● What to work on
Answer these questions using the commentary on Haiti's intelligentsia below.
(a) On what date did Gérard Gourges try to seize the presidency?
(b) Who headed the 2004 armed rebellion?
(c) How many political parties are in this year's elections, not counting those the CEP disqualified?

● Document segment
++++++++++++++++++++

They (the intelligentsia) never accepted the reality that the occupation of Haiti in 2004, the year of the bicentennial of its epic victory against oppression and arrogance, was a well conceived strategy of the revanchists. The two centuries during which Haiti was the victim of piracy, extortion, economic sabotage and embargoes, military threats and occupations and political persecutions did not dampen the collaborative tendencies of the intelligentsia or awaken then from their naïveté. Conclusively these conformists or rather impenitent collaborators, who selfishly long for a Prix Goncourt or other literary honors commending their westernization, will be judged harshly by history and future generations of Haitians.
Who could ever forget Gérard Gourges, a scholar revered by thousands of former pupils, whose farcical attempt to seize the presidency on February 7th, 2001 dealt a lethal blow to a promising, albeit imperfect, democratic experiment that saw the first peaceful transfer of power in Haiti? His action, unfortunately, set the stage for the February 29th 2004 infamy. What about Leslie Manigat’s acrimonious response to his defeat in the 2006 presidential election when he lambasted the voters’ rejection of his candidacy and preference of René Préval as that a dog returning to its vomit? In retrospect, the esteemed Professor and former president was right about the electorate’s impulsive choice, but his vindictiveness characterized the condescension and disdain that have been the hallmarks of the uneven relationship existing between the intelligentsia and the mostly illiterate citizenry.
The 2004 foreign-instigated armed rebellion headed by Guy Philippe, which the intelligentsia actively supported, was by all measures a testament of the group’s moral deficiencies. The group’s indifference toward the achievement of 1804 not only helped bring about the Great experiment (2004-?) conceived in the dark rooms of the UN but also nullified its role as torch-bearer in an ongoing struggle on behalf of the nation and, by extension, a whole race. Deprived of a moral guide, Haiti’s marginalization is now completed; its destiny hijacked by impostors and impenitent collaborators operating in a vacuum. Is the proliferation of political parties, 66 in this year’s elections excluding those disqualified by the Provisional Electoral Council (CEP), a cultural trait or the discernible result of the intelligentsia’s abdication of its role as moral guide of the nation?

++++++++++++++++++++

● Information shown
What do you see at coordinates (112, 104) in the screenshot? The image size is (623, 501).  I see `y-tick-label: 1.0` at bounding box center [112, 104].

++++++++++++++++++++

● Task response
(a) February 7th, 2001
(b) Guy Philippe
(c) 66